According to one aspect of the present disclosure, there is provided a target prediction method of the present disclosure, the method including: a data input step of inputting prediction datasets related to targets for prediction; a base model training step of training deep learning models by using the prediction datasets input in the data input step; a cluster classification step of classifying the prediction datasets into a plurality of clusters by using SHapley Additive explanations (SHAP) values; and a transfer learning step of inputting the plurality of clusters into the respective deep learning models and retraining respective weights through transfer learning after the cluster classification step.

In addition, according to one aspect of the present disclosure, each deep learning model may include a Multi-Layer Perceptron (MLP) model or a Feed Forward Neural Network (FFNN).

In addition, according to one aspect of the present disclosure, the cluster classification step may perform clustering and classification according to influence of variables corresponding to the SHAP values for each data of the prediction datasets.

In addition, according to one aspect of the present disclosure, the cluster-specific classification step may perform the clustering by using the SHAP values, and classify the prediction datasets for each of the plurality of clusters by applying a K-means clustering method.

In addition, according to one aspect of the present disclosure, the transfer learning step may use a neural network model as a pre-trained model, and perform fine tuning for each of the plurality of clusters.

In addition, according to one aspect of the present disclosure, the targets may be demand.

According to another aspect of the present disclosure, there is provided a target prediction framework for performing a target prediction method in a form including the steps described above.

In the present disclosure, there is provided an effect that items whose influence of input variables are similar to each other are clustered, a prediction model for each cluster is generated, and then a modeling framework reflecting the characteristic for each item is provided, so that an optimal target prediction technique may be provided to satisfy the diversity of target patterns represented through time series data.

In addition, in the present disclosure, there is provided another effect that a deep learning model including MLP or FFNN is used to predict a target for each item, a model for each cluster is generated after classifying items whose magnitudes of influence for each input variable of the model are similar to each other by using SHAP values, a single model trained for all the items is used as a pre-trained model, and transfer learning is applied for each cluster to produce final models, whereby a problem of underfitting due to lack of data that occurs depending on the clusters may be effectively solved.

BRIEF DESCRIPTION OF THE DRAWINGS

FIG. 1 is a flowchart illustrating a target prediction method according to an exemplary embodiment of the present disclosure.

FIGS. 2 to 4 are views illustrating detailed steps of the target prediction method according to the exemplary embodiment of the present disclosure.

DETAILED DESCRIPTION OF THE INVENTION

Advantages and features of the exemplary embodiments of the present disclosure and the method of achieving the same will become apparent with reference to exemplary embodiments described below in detail in conjunction with the accompanying drawings.
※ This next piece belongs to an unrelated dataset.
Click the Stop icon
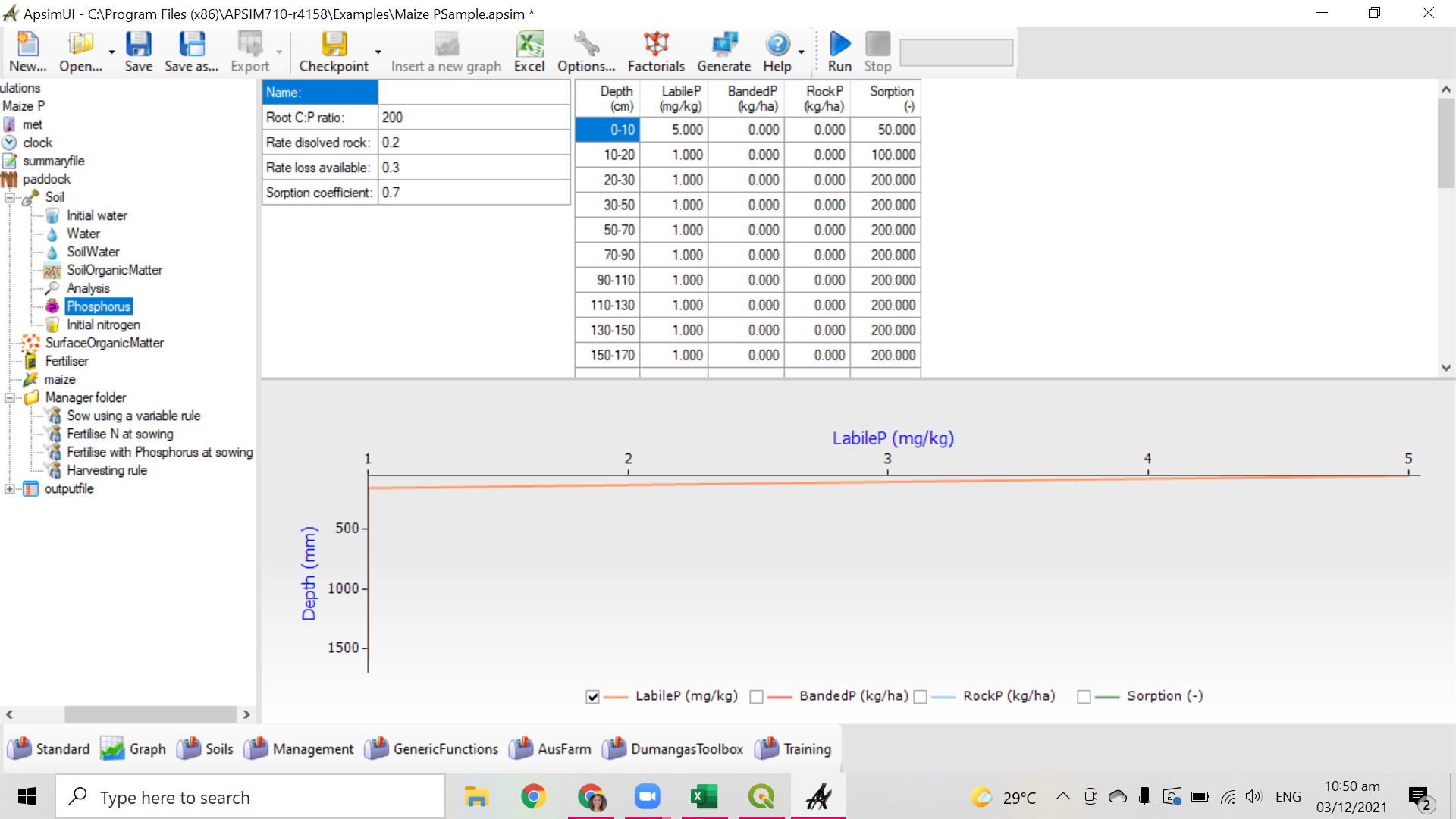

However, the present disclosure is not limited to the exemplary embodiments disclosed below, but will be implemented in a variety of different forms. These exemplary embodiments are provided only to complete the present disclosure and to completely inform the scope of the present disclosure to those skilled in the art to which the present disclosure pertains, and the present disclosure is only defined by the scope of the claims. Like reference numerals generally denote like elements throughout the present disclosure.

In the following descriptions of the exemplary embodiments of the present disclosure, it should be noted that, when a detailed description of a known function or configuration may unnecessarily obscure the subject matter of the present disclosure, the detailed description thereof will be omitted. In addition, terms to be described below are terms defined in consideration of functions in the exemplary embodiments of the present disclosure, which may vary according to the intention, custom, etc. of users or operators. Therefore, definitions of these terms should be made on the basis of the content throughout the present specification.

Hereinafter, an exemplary embodiment of the present disclosure will be described in detail with reference to the accompanying drawings.

FIG. 1 is a flowchart illustrating a target prediction method according to an exemplary embodiment of the present disclosure. FIGS. 2 to 4 are views illustrating detailed steps of the target prediction method according to the exemplary embodiment of the present disclosure.

Referring to FIGS. 1 to 4, according to the exemplary embodiment of the present disclosure, the target prediction method may include: a data input step S100, a base model training step S200, a cluster classification step S300, a plurality of transfer learning steps S400, etc.

The data input step S100 is a step of inputting prediction datasets for target prediction. In a case of exemplifying targets as demand as illustrated in FIG. 2, inputting sales and inventory-related datasets as demand forecast datasets (i.e., Total data) is performed in order to forecast the demand (i.e., shipment volumes).

In the corresponding exemplary embodiment, for example, the prediction datasets uses the sales and inventory datasets, but may each include information such as price per item, monthly shipment volumes, and import status, and may use datasets corresponding to items (e.g., 541 items) including all information for the entire data collection period (e.g., 53 months, etc.) among all items.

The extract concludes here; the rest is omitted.